* [Exercise goal] Give the records again, every one, exactly.

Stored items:
--------------------------------
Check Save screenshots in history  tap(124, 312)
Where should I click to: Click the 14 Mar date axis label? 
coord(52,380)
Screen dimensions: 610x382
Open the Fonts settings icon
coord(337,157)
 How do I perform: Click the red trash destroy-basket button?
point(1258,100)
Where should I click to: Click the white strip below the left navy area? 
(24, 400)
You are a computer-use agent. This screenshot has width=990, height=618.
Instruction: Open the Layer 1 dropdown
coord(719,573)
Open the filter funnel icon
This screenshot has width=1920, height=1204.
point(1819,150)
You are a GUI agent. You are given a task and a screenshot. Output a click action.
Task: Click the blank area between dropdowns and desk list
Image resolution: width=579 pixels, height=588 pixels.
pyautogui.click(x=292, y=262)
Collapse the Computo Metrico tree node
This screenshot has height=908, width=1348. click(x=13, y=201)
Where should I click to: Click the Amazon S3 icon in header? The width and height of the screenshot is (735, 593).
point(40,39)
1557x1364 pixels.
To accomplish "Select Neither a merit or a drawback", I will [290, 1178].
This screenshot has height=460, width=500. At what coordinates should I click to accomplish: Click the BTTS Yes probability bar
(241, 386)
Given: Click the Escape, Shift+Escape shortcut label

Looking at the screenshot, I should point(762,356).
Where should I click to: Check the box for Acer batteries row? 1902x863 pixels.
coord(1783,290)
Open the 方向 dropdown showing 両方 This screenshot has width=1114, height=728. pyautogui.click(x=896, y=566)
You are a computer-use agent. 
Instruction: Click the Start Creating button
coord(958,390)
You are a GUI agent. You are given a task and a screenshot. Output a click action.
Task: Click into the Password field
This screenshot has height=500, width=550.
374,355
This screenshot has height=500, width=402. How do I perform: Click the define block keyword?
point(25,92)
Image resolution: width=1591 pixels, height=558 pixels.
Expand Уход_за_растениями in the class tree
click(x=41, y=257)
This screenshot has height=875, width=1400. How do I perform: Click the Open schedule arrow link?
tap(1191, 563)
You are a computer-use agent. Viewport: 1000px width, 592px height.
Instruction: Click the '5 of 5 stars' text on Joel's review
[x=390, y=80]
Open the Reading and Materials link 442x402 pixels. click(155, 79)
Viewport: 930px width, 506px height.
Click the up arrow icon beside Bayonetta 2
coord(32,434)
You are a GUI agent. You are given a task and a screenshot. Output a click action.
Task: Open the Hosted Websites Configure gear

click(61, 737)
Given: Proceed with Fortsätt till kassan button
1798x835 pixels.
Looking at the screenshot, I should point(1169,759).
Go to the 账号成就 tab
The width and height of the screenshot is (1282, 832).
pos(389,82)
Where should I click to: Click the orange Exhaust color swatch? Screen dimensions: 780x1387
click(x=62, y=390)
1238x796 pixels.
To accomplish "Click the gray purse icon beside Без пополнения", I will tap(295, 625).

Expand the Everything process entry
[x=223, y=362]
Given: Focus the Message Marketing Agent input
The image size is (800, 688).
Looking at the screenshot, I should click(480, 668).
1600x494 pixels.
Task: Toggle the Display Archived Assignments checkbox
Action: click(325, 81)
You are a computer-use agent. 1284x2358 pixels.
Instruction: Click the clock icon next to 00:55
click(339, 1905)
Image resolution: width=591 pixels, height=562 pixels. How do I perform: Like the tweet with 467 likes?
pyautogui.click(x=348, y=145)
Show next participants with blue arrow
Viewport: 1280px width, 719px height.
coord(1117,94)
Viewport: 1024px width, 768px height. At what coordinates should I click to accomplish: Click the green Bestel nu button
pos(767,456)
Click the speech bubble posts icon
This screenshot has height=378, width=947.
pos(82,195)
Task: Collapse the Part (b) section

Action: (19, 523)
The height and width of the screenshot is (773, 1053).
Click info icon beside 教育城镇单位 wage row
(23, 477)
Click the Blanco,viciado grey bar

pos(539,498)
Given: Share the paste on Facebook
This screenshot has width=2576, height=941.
--------------------------------
* [Final answer]
Check Save screenshots in history  tap(124, 312)
Where should I click to: Click the 14 Mar date axis label? 
coord(52,380)
Screen dimensions: 610x382
Open the Fonts settings icon
coord(337,157)
 How do I perform: Click the red trash destroy-basket button?
point(1258,100)
Where should I click to: Click the white strip below the left navy area? 
(24, 400)
You are a computer-use agent. This screenshot has width=990, height=618.
Instruction: Open the Layer 1 dropdown
coord(719,573)
Open the filter funnel icon
This screenshot has width=1920, height=1204.
point(1819,150)
You are a GUI agent. You are given a task and a screenshot. Output a click action.
Task: Click the blank area between dropdowns and desk list
Image resolution: width=579 pixels, height=588 pixels.
pyautogui.click(x=292, y=262)
Collapse the Computo Metrico tree node
This screenshot has height=908, width=1348. click(x=13, y=201)
Where should I click to: Click the Amazon S3 icon in header? The width and height of the screenshot is (735, 593).
point(40,39)
1557x1364 pixels.
To accomplish "Select Neither a merit or a drawback", I will [290, 1178].
This screenshot has height=460, width=500. At what coordinates should I click to accomplish: Click the BTTS Yes probability bar
(241, 386)
Given: Click the Escape, Shift+Escape shortcut label

Looking at the screenshot, I should point(762,356).
Where should I click to: Check the box for Acer batteries row? 1902x863 pixels.
coord(1783,290)
Open the 方向 dropdown showing 両方 This screenshot has width=1114, height=728. pyautogui.click(x=896, y=566)
You are a computer-use agent. 
Instruction: Click the Start Creating button
coord(958,390)
You are a GUI agent. You are given a task and a screenshot. Output a click action.
Task: Click into the Password field
This screenshot has height=500, width=550.
374,355
This screenshot has height=500, width=402. How do I perform: Click the define block keyword?
point(25,92)
Image resolution: width=1591 pixels, height=558 pixels.
Expand Уход_за_растениями in the class tree
click(x=41, y=257)
This screenshot has height=875, width=1400. How do I perform: Click the Open schedule arrow link?
tap(1191, 563)
You are a computer-use agent. Viewport: 1000px width, 592px height.
Instruction: Click the '5 of 5 stars' text on Joel's review
[x=390, y=80]
Open the Reading and Materials link 442x402 pixels. click(155, 79)
Viewport: 930px width, 506px height.
Click the up arrow icon beside Bayonetta 2
coord(32,434)
You are a GUI agent. You are given a task and a screenshot. Output a click action.
Task: Open the Hosted Websites Configure gear

click(61, 737)
Given: Proceed with Fortsätt till kassan button
1798x835 pixels.
Looking at the screenshot, I should point(1169,759).
Go to the 账号成就 tab
The width and height of the screenshot is (1282, 832).
pos(389,82)
Where should I click to: Click the orange Exhaust color swatch? Screen dimensions: 780x1387
click(x=62, y=390)
1238x796 pixels.
To accomplish "Click the gray purse icon beside Без пополнения", I will tap(295, 625).

Expand the Everything process entry
[x=223, y=362]
Given: Focus the Message Marketing Agent input
The image size is (800, 688).
Looking at the screenshot, I should click(480, 668).
1600x494 pixels.
Task: Toggle the Display Archived Assignments checkbox
Action: click(325, 81)
You are a computer-use agent. 1284x2358 pixels.
Instruction: Click the clock icon next to 00:55
click(339, 1905)
Image resolution: width=591 pixels, height=562 pixels. How do I perform: Like the tweet with 467 likes?
pyautogui.click(x=348, y=145)
Show next participants with blue arrow
Viewport: 1280px width, 719px height.
coord(1117,94)
Viewport: 1024px width, 768px height. At what coordinates should I click to accomplish: Click the green Bestel nu button
pos(767,456)
Click the speech bubble posts icon
This screenshot has height=378, width=947.
pos(82,195)
Task: Collapse the Part (b) section

Action: (19, 523)
The height and width of the screenshot is (773, 1053).
Click info icon beside 教育城镇单位 wage row
(23, 477)
Click the Blanco,viciado grey bar

pos(539,498)
Given: Share the paste on Facebook
This screenshot has width=2576, height=941.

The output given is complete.